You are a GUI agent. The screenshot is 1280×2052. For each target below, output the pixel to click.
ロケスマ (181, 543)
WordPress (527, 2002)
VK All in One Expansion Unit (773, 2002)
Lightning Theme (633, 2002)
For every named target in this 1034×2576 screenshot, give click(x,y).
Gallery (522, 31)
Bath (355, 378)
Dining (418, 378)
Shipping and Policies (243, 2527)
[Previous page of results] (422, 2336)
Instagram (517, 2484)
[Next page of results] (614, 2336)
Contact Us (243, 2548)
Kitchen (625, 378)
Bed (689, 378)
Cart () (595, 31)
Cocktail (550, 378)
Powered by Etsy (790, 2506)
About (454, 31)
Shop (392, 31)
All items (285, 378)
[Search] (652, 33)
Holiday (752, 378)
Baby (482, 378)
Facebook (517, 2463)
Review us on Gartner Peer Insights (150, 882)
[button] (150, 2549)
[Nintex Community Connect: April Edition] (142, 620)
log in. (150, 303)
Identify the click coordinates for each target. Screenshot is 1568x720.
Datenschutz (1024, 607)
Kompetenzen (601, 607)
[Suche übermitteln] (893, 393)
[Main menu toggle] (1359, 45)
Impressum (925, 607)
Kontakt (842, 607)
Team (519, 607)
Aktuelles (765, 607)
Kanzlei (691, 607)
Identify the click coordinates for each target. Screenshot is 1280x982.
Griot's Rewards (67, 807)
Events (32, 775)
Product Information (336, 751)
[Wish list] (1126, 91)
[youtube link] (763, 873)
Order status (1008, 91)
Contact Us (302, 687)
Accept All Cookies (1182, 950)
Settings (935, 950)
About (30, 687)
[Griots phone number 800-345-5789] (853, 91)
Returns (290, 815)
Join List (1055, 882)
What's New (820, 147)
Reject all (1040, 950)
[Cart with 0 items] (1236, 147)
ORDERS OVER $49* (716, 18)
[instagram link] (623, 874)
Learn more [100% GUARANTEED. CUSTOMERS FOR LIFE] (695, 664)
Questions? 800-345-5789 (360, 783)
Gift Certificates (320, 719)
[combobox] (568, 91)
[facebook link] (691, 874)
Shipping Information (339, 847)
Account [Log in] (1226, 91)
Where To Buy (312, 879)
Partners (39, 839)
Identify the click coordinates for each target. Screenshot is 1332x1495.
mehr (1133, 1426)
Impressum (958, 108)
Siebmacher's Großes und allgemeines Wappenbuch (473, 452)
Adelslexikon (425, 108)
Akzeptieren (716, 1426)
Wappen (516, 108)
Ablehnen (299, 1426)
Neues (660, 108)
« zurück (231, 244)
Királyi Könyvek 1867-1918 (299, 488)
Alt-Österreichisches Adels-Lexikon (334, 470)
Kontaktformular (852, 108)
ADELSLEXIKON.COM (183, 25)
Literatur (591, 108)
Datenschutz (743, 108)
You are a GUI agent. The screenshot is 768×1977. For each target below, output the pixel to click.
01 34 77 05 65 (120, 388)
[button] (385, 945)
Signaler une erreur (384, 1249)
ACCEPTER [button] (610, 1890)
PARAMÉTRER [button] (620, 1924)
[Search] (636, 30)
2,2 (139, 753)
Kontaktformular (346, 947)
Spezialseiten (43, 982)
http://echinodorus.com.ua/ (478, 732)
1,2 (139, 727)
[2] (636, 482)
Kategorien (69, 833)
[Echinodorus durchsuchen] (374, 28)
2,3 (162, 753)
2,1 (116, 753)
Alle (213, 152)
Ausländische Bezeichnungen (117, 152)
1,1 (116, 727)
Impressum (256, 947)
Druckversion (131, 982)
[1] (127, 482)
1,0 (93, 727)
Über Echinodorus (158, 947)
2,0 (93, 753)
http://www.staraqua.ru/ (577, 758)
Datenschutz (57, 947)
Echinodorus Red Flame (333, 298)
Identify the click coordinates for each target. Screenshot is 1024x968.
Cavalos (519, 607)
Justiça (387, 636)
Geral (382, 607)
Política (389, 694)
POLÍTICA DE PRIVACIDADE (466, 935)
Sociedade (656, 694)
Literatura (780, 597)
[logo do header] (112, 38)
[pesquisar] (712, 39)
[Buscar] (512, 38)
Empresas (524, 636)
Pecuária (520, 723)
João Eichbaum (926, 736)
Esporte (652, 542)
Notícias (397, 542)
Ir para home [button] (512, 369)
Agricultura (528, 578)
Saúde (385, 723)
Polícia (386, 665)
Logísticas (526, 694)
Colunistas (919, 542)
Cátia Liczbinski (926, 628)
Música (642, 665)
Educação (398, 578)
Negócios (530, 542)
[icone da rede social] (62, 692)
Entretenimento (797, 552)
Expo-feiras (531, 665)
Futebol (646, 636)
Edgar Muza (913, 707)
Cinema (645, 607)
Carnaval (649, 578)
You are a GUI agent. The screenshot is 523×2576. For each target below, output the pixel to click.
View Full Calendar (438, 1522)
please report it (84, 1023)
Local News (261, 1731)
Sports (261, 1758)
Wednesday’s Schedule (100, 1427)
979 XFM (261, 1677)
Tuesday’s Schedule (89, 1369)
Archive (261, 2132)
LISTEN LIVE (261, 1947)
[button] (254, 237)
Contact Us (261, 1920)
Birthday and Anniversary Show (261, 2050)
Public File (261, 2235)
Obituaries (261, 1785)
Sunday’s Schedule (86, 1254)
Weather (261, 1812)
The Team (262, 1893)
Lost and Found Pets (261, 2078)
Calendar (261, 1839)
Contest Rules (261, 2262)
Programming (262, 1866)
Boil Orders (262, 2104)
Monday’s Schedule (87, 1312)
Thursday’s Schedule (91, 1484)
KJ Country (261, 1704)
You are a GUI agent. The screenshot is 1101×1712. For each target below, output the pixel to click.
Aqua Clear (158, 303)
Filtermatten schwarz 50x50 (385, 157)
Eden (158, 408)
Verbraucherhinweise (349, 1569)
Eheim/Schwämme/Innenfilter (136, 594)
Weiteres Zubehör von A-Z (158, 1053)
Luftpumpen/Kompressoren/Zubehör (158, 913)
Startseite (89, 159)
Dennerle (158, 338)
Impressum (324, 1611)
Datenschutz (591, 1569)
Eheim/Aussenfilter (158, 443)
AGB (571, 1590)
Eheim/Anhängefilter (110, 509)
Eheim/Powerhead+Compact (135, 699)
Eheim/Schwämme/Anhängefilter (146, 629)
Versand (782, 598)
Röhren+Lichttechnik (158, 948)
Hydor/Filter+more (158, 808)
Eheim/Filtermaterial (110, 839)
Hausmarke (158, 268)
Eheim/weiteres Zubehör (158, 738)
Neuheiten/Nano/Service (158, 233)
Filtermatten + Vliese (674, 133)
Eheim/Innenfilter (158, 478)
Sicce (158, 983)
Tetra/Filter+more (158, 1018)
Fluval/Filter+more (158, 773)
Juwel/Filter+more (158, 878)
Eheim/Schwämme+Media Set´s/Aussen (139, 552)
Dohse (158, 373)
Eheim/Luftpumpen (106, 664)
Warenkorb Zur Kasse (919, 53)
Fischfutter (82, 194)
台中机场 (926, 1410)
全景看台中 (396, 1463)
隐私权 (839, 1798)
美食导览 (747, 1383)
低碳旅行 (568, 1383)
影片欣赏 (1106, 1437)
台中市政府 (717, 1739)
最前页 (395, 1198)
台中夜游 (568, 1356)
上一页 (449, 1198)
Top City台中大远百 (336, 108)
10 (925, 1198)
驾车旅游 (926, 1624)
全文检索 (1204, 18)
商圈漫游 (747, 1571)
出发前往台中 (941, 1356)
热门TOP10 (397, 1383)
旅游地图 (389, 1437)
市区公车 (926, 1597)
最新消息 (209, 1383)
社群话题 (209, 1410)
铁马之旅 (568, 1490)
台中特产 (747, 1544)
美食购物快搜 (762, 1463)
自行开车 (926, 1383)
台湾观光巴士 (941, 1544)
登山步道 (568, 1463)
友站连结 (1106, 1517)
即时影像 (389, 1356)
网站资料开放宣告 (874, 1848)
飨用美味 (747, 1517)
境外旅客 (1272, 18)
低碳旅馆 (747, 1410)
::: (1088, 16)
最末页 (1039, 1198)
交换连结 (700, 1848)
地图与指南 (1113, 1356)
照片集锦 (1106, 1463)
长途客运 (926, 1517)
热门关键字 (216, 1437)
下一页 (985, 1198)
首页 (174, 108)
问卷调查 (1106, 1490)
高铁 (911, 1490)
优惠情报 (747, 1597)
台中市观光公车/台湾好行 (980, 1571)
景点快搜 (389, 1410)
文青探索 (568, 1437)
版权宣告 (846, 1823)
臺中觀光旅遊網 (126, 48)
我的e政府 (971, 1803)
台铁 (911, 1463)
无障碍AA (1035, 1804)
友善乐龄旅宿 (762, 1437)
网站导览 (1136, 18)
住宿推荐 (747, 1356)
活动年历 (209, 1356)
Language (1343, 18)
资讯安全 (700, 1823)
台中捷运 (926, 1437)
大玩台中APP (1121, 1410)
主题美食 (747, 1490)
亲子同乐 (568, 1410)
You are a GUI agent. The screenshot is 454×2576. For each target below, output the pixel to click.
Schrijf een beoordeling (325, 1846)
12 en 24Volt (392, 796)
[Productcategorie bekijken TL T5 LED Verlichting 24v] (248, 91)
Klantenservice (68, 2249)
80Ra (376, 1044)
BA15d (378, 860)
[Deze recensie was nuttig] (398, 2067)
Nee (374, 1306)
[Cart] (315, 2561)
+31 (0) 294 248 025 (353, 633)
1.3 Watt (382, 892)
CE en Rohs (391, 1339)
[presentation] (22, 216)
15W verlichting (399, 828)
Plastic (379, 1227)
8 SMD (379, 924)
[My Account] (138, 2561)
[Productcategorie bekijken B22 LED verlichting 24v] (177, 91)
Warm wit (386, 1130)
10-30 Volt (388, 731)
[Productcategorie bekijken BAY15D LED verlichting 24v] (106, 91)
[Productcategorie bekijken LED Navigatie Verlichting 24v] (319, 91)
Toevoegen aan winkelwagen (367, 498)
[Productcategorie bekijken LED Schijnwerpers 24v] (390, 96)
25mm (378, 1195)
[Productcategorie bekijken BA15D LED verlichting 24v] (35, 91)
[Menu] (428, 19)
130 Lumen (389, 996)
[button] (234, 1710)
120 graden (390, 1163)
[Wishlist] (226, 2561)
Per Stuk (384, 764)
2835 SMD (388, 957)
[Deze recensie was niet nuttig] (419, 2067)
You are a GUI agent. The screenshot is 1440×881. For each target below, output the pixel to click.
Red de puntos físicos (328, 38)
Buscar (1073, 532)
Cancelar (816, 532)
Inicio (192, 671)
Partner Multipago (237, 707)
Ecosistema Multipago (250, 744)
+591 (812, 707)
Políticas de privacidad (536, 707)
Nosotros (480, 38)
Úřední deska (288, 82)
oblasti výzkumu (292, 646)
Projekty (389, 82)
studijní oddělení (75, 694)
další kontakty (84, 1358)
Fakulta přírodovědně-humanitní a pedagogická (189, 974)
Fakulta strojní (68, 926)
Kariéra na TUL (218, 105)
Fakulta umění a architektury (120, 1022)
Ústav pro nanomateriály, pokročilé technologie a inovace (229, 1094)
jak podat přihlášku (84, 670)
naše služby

********

Copy the entries above word for word, starting at the line that contains "文青探索 (568, 1437)" and ending with the line that contains "[Productcategorie bekijken BAY15D".

文青探索 (568, 1437)
版权宣告 (846, 1823)
臺中觀光旅遊網 (126, 48)
我的e政府 (971, 1803)
台铁 (911, 1463)
无障碍AA (1035, 1804)
友善乐龄旅宿 (762, 1437)
网站导览 (1136, 18)
住宿推荐 (747, 1356)
活动年历 (209, 1356)
Language (1343, 18)
资讯安全 (700, 1823)
台中捷运 (926, 1437)
大玩台中APP (1121, 1410)
主题美食 (747, 1490)
亲子同乐 (568, 1410)
You are a GUI agent. The screenshot is 454×2576. For each target below, output the pixel to click.
Schrijf een beoordeling (325, 1846)
12 en 24Volt (392, 796)
[Productcategorie bekijken TL T5 LED Verlichting 24v] (248, 91)
Klantenservice (68, 2249)
80Ra (376, 1044)
BA15d (378, 860)
[Deze recensie was nuttig] (398, 2067)
Nee (374, 1306)
[Cart] (315, 2561)
+31 (0) 294 248 025 (353, 633)
1.3 Watt (382, 892)
CE en Rohs (391, 1339)
[presentation] (22, 216)
15W verlichting (399, 828)
Plastic (379, 1227)
8 SMD (379, 924)
[My Account] (138, 2561)
[Productcategorie bekijken B22 LED verlichting 24v] (177, 91)
Warm wit (386, 1130)
10-30 Volt (388, 731)
[Productcategorie bekijken BAY15D LED verlichting 24v] (106, 91)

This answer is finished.